** STUDY MATERIAL **
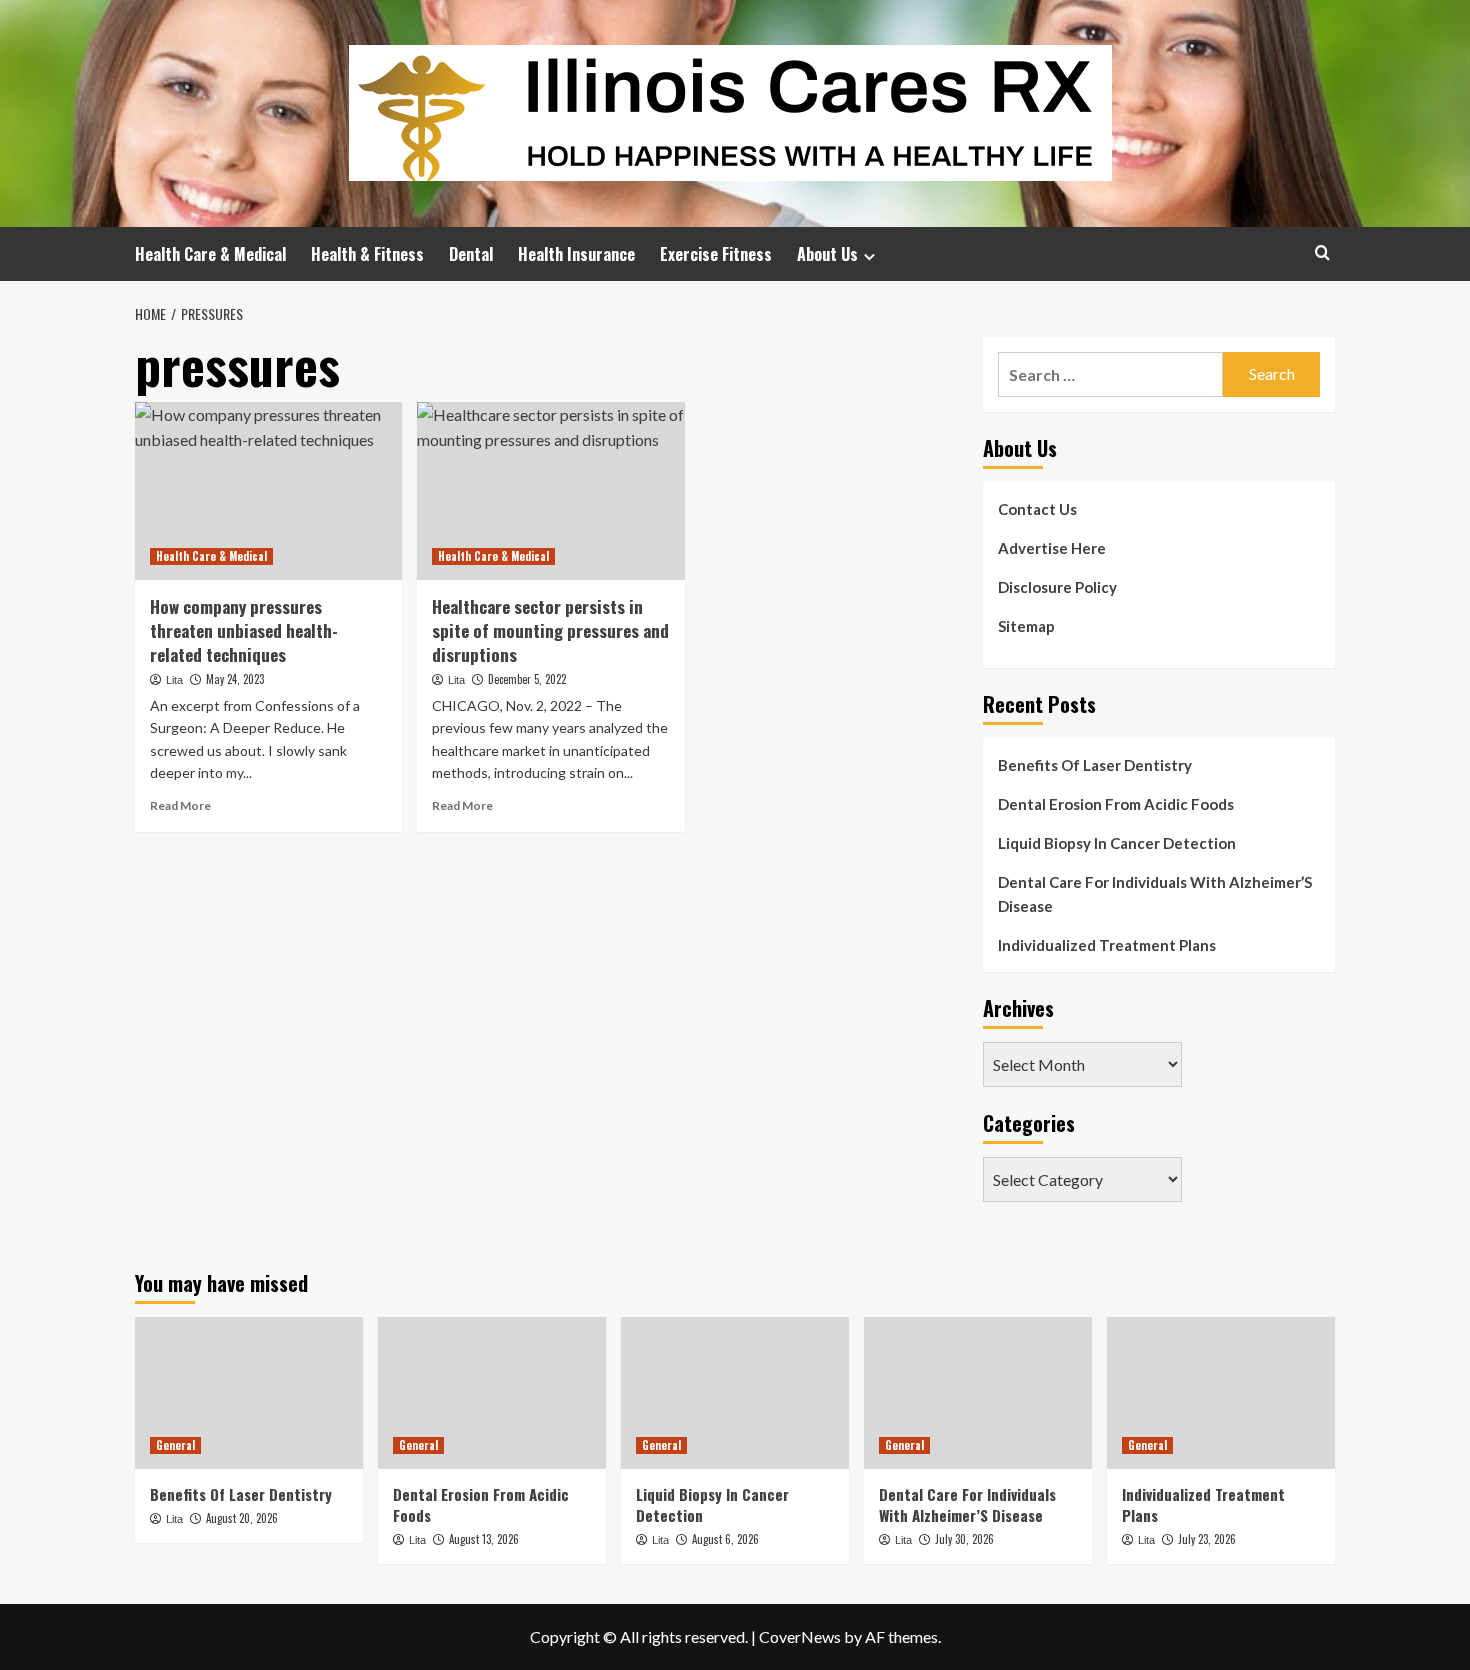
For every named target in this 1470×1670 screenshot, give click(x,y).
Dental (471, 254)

* * *

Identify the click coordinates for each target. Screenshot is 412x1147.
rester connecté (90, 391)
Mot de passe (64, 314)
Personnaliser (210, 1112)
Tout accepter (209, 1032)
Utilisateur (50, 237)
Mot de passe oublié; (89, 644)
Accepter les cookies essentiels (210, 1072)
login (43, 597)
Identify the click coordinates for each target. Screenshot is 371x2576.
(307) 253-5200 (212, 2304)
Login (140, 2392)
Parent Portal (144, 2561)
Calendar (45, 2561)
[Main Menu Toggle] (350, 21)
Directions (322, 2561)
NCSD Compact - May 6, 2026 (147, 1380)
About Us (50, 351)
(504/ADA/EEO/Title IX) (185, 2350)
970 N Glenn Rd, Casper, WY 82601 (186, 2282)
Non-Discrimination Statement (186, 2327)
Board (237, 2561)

** WORK INSTRUCTION **
Pull out every line in the data above that has the word "each".

** RESPONSE BOX **
Identify the click coordinates for each target. Screenshot is 412x1147.
Identify the click coordinates for each target. Screenshot is 371x2576.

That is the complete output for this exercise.